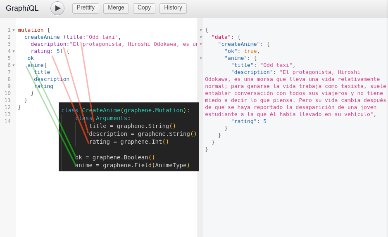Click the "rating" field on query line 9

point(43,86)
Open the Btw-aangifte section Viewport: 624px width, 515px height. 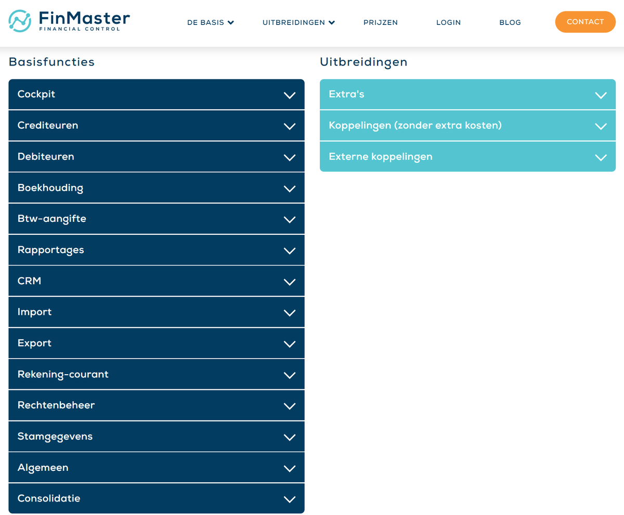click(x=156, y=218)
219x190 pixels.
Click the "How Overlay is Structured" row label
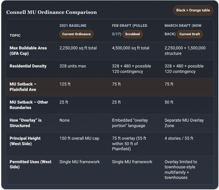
┄┄┄┄┄┄
> [Problem to solve]:
Copy the listing word for word, starting at the line that contains "219x190 pixels." and ending at the end of the listing, and leave out the pictures.

> [Answer]:
219x190 pixels.
Click the "How Overlay is Structured" row label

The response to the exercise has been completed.